:: What you are asked to do ::
Only an exact repetition of the lines from the one holding "You are a computer-use" to the end of the data is wanted, with pictures left out.

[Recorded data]

━━━━━━━━━━━━━━━━━━━━

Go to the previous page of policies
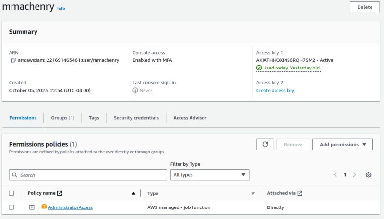[336, 175]
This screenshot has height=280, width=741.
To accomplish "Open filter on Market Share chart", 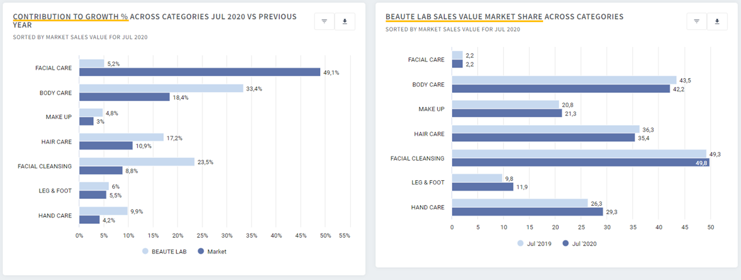I will 696,21.
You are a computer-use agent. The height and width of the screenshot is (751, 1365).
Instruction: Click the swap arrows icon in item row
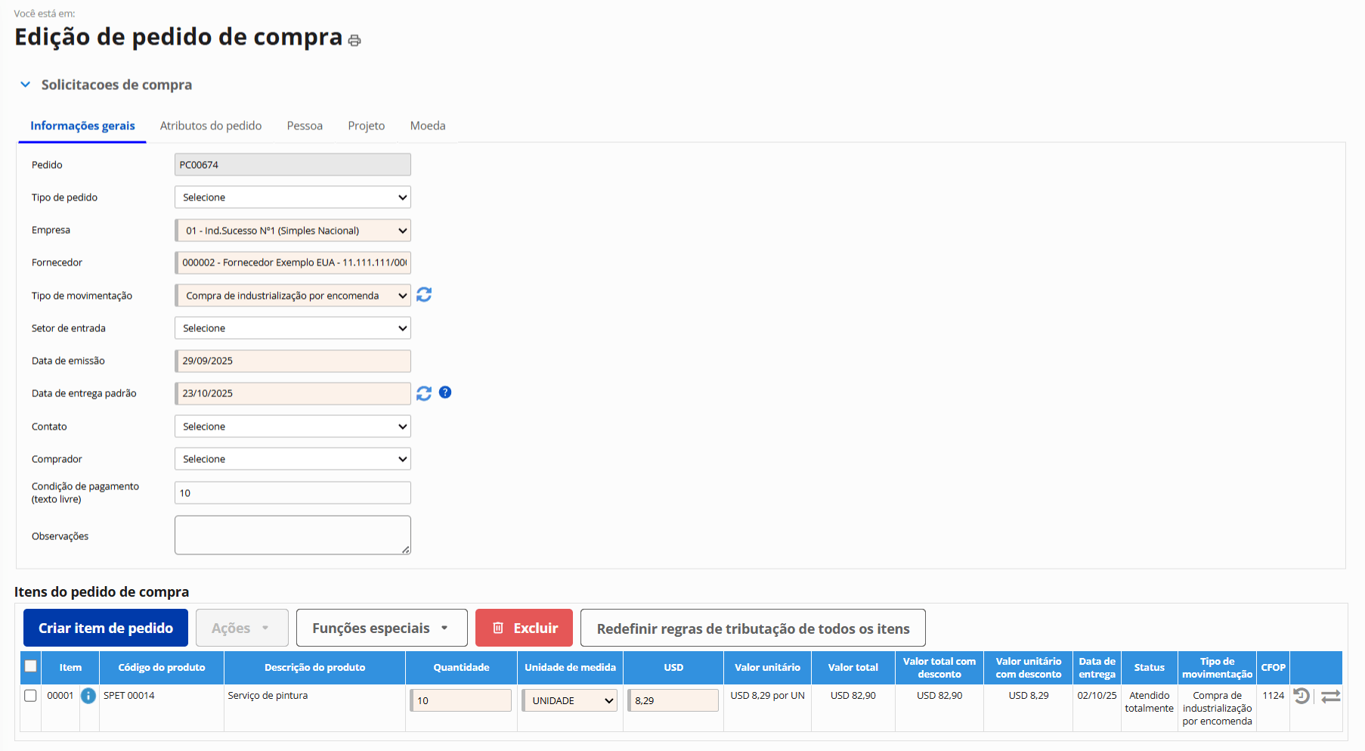(x=1330, y=697)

━━━━━━━━━━━━━━━━━━━━

:: Answer below ::
You are a computer-use agent. The height and width of the screenshot is (751, 1365).
Instruction: Click the swap arrows icon in item row
(x=1330, y=697)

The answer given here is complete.